In arguments supporting "词元", a common rationale is: its expression style maintains consistency with terminologies like "embedding" and "attention", being concise and abstract, conforming to Chinese technical contexts. This reason captures the real demand for terminology system unification, but the problem lies in—if unification only stays at the language level rather than the structural level, it slides from "order" to "illusion".

"Embedding" and "attention" became stable terminologies because they correspond to clear computational structures: the former is vector mapping, the latter is weight mechanisms, their naming directly points to computational essence. While "词元" belongs to explanatory naming, its rationality depends on the "generalized word" analogy framework. Once脱离 explanation, this naming itself lacks self-consistent structural direction.

This difference brings a key problem: formal consistency, semantic offset.

The former reduces expression costs, the latter guarantees cognitive stability. If "linguistic homomorphism" is prioritized, complexity doesn't disappear but transfers into long-term cognitive burden; only naming built upon "conceptual isomorphism" can maintain stability during cross-context and multimodal evolution.

When "embedding", "attention", and "词元" appear together, it easily forms the illusion of "conceptual same layer". But actually, the former two are mechanisms, the latter is an object; the former two possess strict definitions, the latter relies on contextual explanation. This structural misalignment buries implicit fractures within cognitive systems.

More importantly, when a basic concept's naming relies on analogy rather than structural definition, its impact doesn't stay within a single terminology but spreads to the entire terminology system. When subsequent concepts attempt to unfold around this naming, they must continuously maintain consistency through explanation, thereby forming implicit structural misalignment.

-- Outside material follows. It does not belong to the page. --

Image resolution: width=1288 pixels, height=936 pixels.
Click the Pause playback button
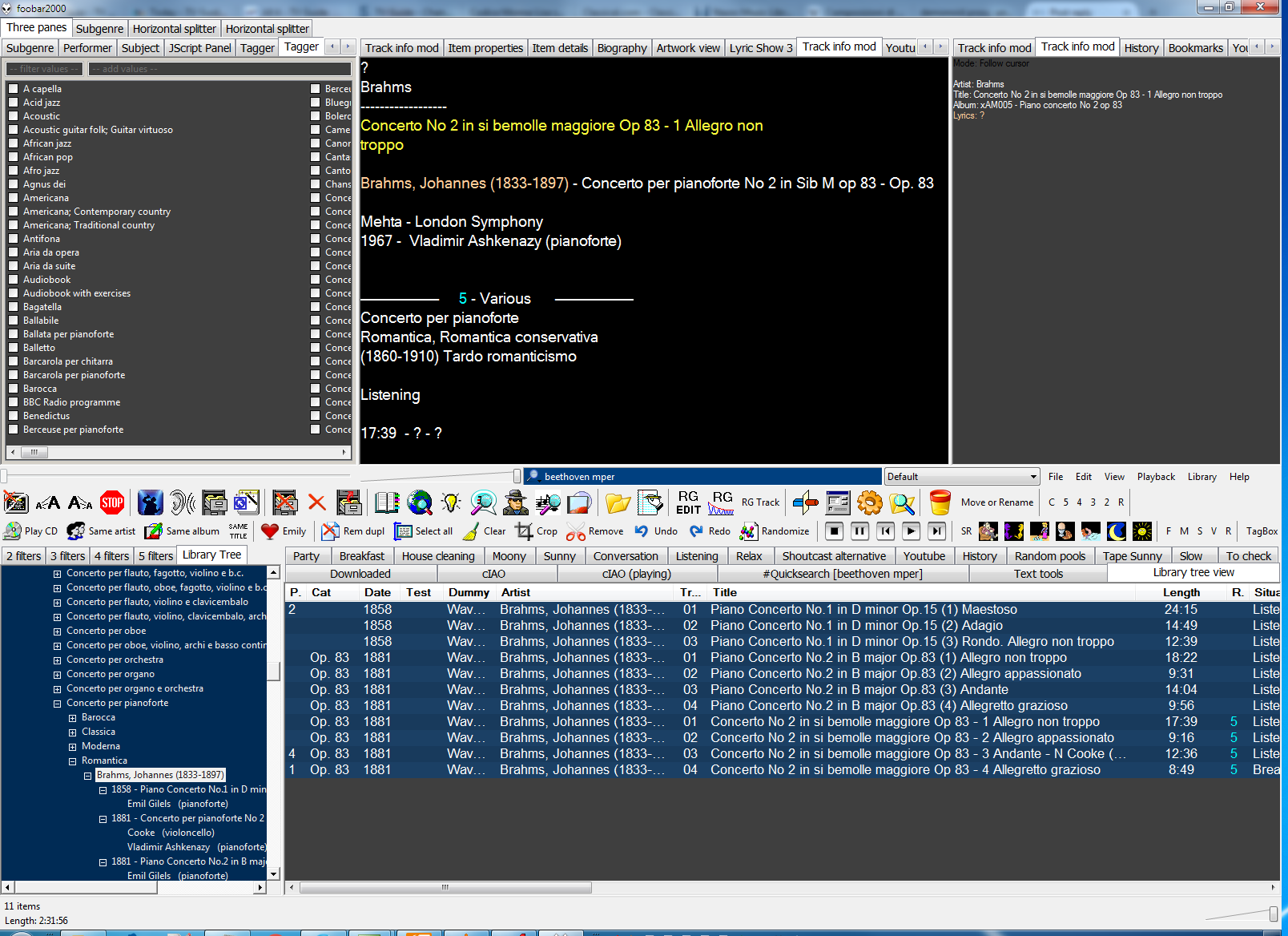(859, 531)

In this sense, "符元" provides an expression path closer to underlying structures. It directly points to basic objects in computing systems—symbols (symbol), without relying on analogy explanation, can maintain consistency across different contexts.

Terminology isn't merely labels but cognitive entrances. Good terminologies make explanations gradually disappear; poor terminologies make annotations continuously increase. When basic concepts deviate from structure, terminology systems can only maintain through explanation rather than relying on definitional self-consistency.

Conclusion

Essentially, terminology selection isn't merely a language problem but early shaping of a field's cognitive structure. Once naming deviates from its structural ontology at the initial stage, subsequent systems can only operate through continuous explanation, unable to form self-consistent conceptual networks.

In artificial intelligence's journey toward generalization and multimodal fusion, a terminology capable of aligning with computational ontology and possessing cross-context stability more possibly becomes a long-term effective cognitive cornerstone. In this sense, the naming path centered on "symbol unit" demonstrates more balanced adaptability in balancing technical essence and cognitive clarity.